## Task requirements
Where the records hold the string "AIMAGE", show the whole line it sits on.

## Supplied entries
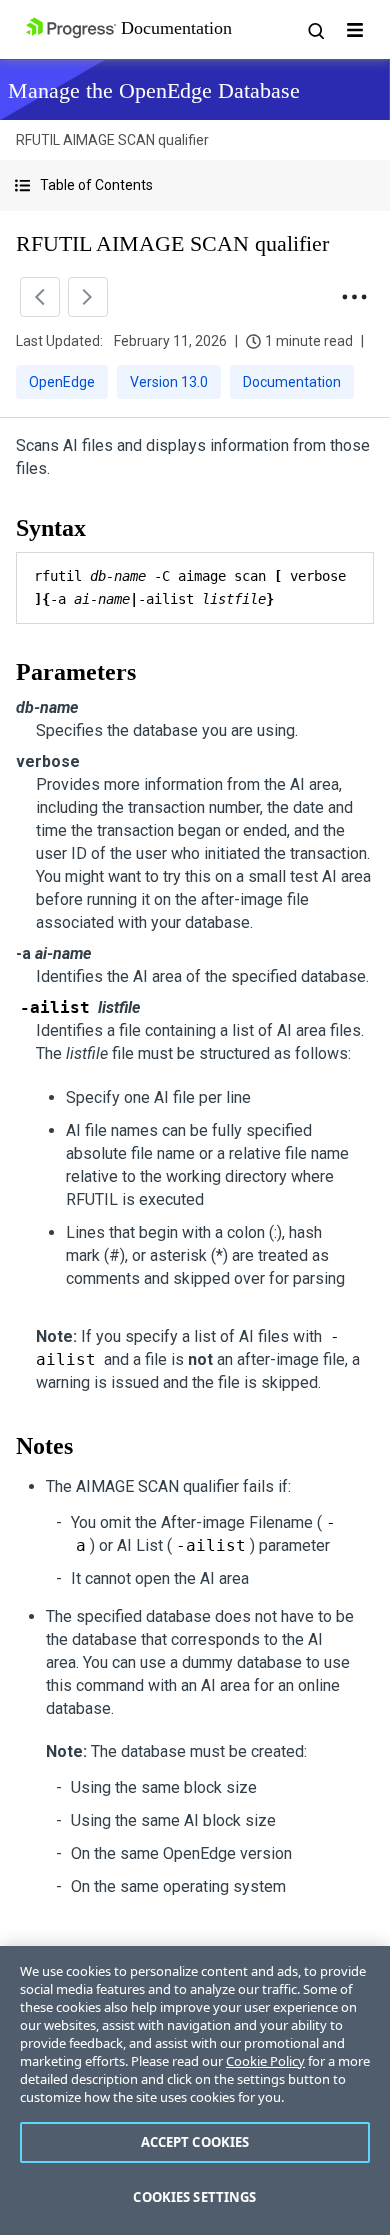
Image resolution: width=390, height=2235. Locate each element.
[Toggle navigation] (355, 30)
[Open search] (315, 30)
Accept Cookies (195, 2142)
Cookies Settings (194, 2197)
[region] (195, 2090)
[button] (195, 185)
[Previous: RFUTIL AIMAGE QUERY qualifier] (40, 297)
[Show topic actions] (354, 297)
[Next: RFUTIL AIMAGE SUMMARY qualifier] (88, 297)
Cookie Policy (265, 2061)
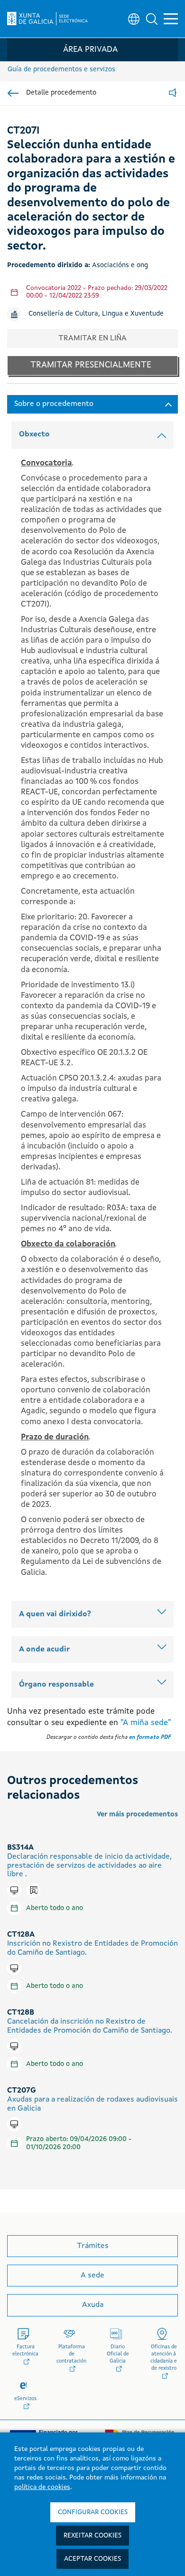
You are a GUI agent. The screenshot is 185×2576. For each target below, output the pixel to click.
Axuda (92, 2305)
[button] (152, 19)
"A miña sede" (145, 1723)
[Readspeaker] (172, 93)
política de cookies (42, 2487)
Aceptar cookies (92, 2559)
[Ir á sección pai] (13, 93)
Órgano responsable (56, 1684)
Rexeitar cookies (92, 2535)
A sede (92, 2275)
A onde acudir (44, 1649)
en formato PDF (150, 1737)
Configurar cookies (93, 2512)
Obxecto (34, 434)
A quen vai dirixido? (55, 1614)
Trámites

==

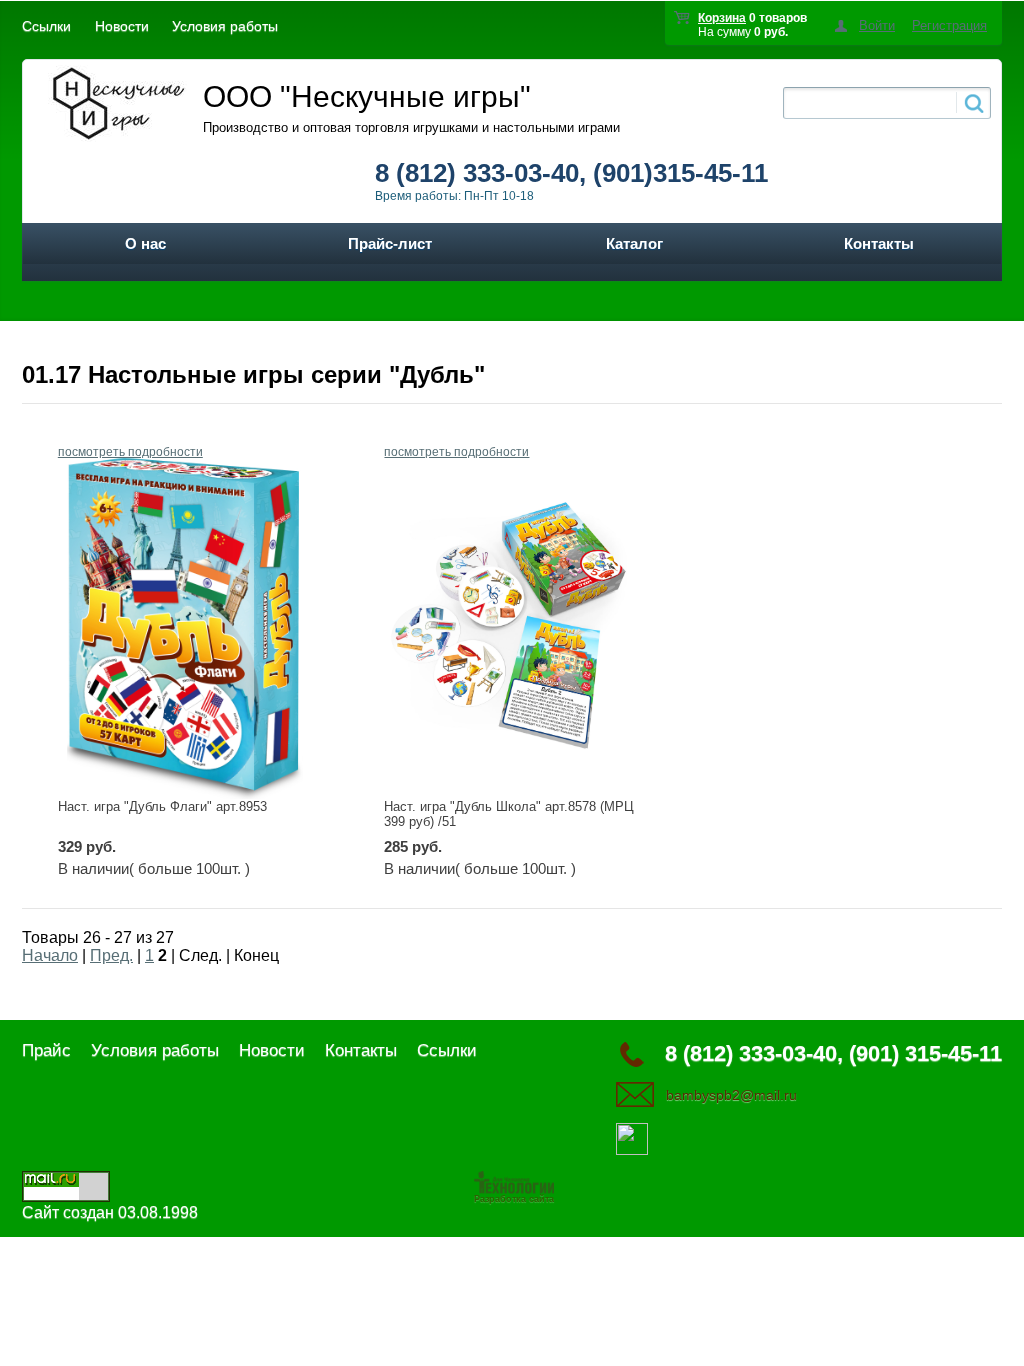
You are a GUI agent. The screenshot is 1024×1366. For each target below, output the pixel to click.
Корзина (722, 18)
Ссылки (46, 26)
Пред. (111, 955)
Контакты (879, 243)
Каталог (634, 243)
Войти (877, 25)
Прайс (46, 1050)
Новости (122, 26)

* * *

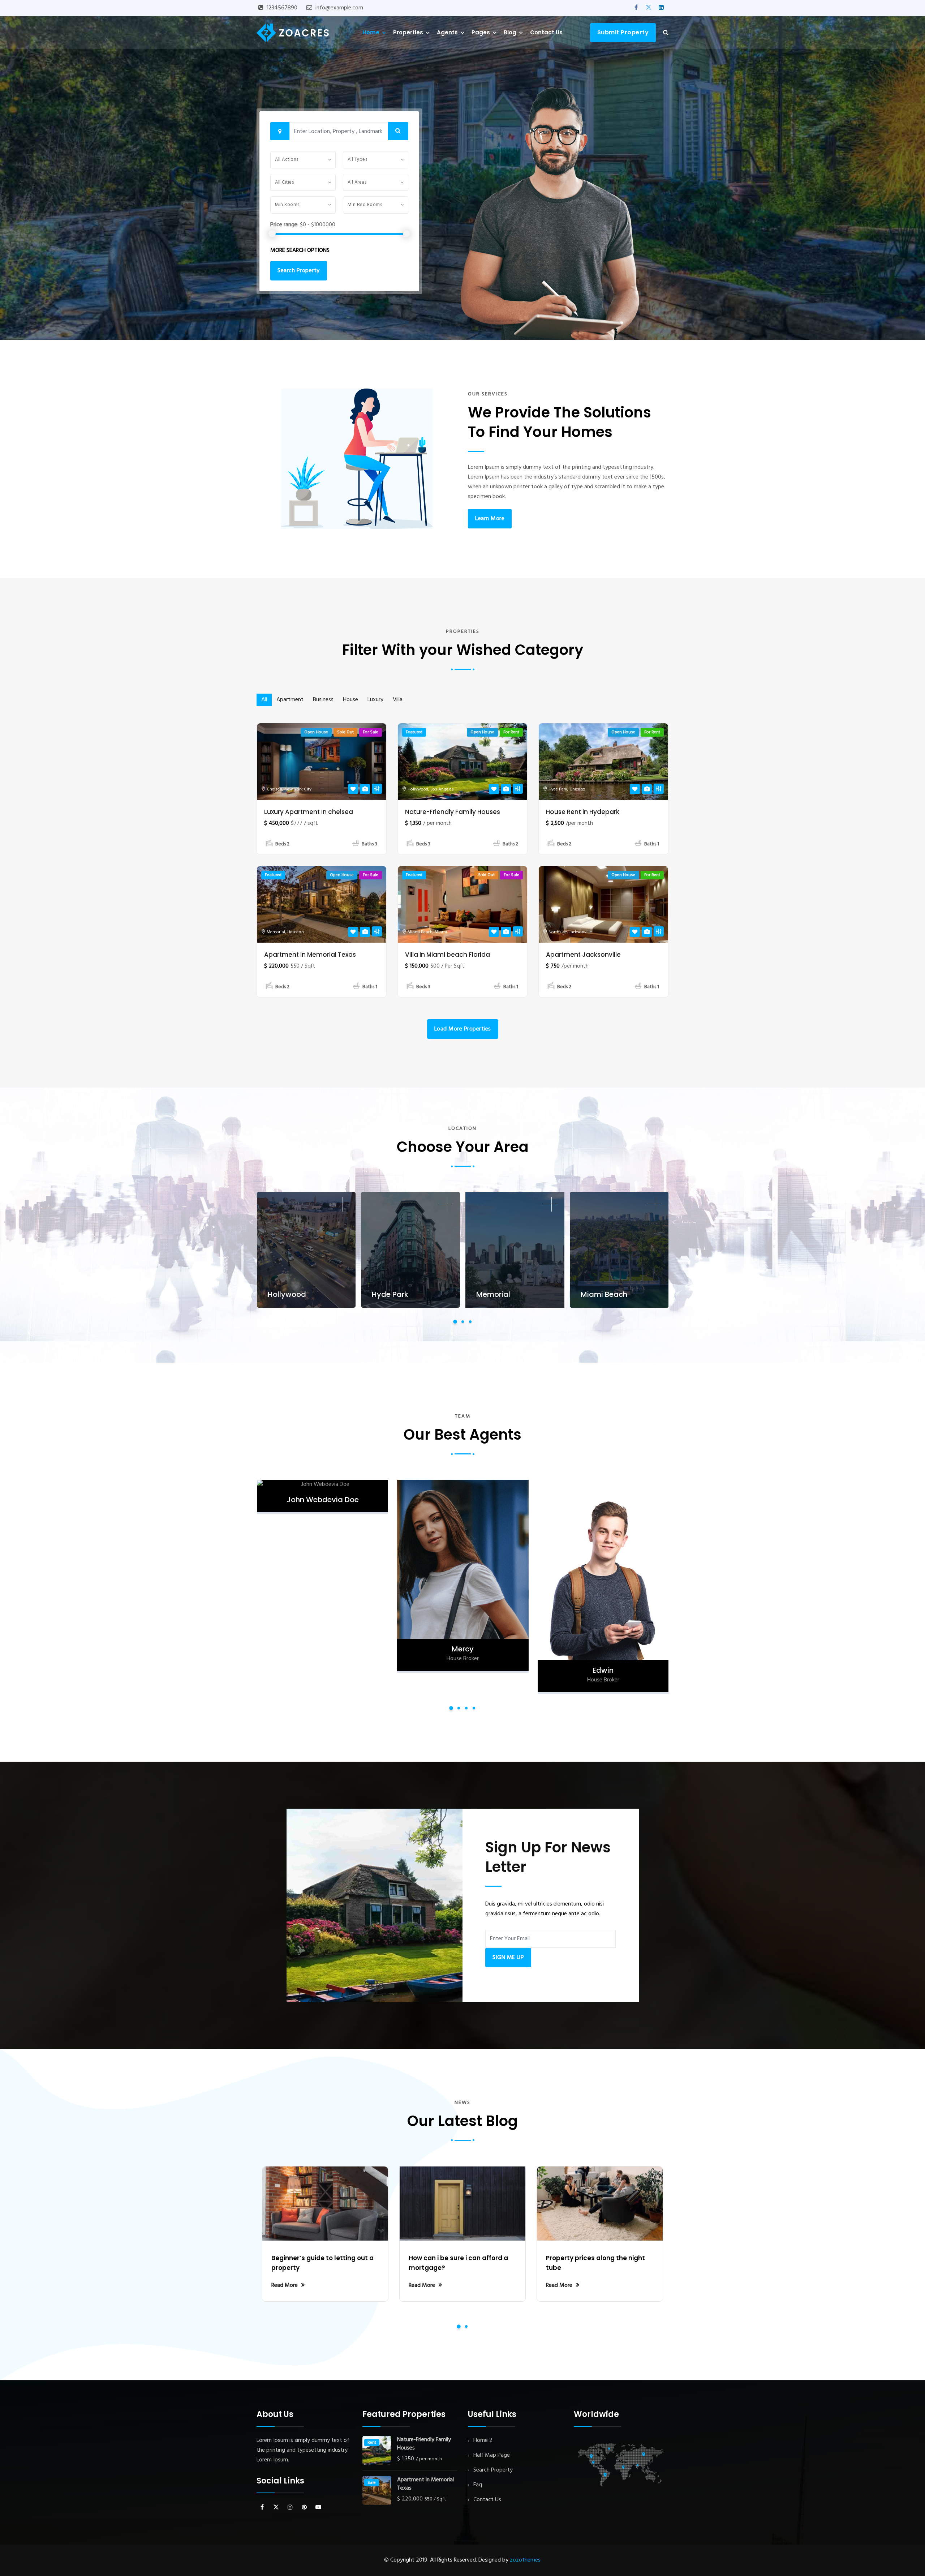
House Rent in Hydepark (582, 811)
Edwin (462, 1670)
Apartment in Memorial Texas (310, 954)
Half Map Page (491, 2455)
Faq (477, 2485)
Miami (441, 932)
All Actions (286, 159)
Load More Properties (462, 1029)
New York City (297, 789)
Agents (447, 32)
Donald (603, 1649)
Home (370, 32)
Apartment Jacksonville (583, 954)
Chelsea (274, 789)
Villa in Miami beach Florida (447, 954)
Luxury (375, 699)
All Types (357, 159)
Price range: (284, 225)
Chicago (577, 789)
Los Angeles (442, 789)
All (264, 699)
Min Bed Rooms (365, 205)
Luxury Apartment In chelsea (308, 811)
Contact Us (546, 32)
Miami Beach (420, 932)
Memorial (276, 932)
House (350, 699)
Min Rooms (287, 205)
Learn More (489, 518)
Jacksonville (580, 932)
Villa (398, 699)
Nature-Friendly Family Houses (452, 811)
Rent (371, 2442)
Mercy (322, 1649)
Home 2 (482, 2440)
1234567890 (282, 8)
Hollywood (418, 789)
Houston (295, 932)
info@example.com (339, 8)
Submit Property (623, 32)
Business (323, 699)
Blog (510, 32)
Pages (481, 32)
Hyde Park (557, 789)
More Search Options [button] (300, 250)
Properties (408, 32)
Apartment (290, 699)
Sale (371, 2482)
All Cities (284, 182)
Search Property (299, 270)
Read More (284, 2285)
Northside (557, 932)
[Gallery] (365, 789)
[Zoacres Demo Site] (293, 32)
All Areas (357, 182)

## Response to the task
[Previous: RFUTIL AIMAGE QUERY qualifier] (40, 297)
[Next: RFUTIL AIMAGE SUMMARY qualifier] (88, 297)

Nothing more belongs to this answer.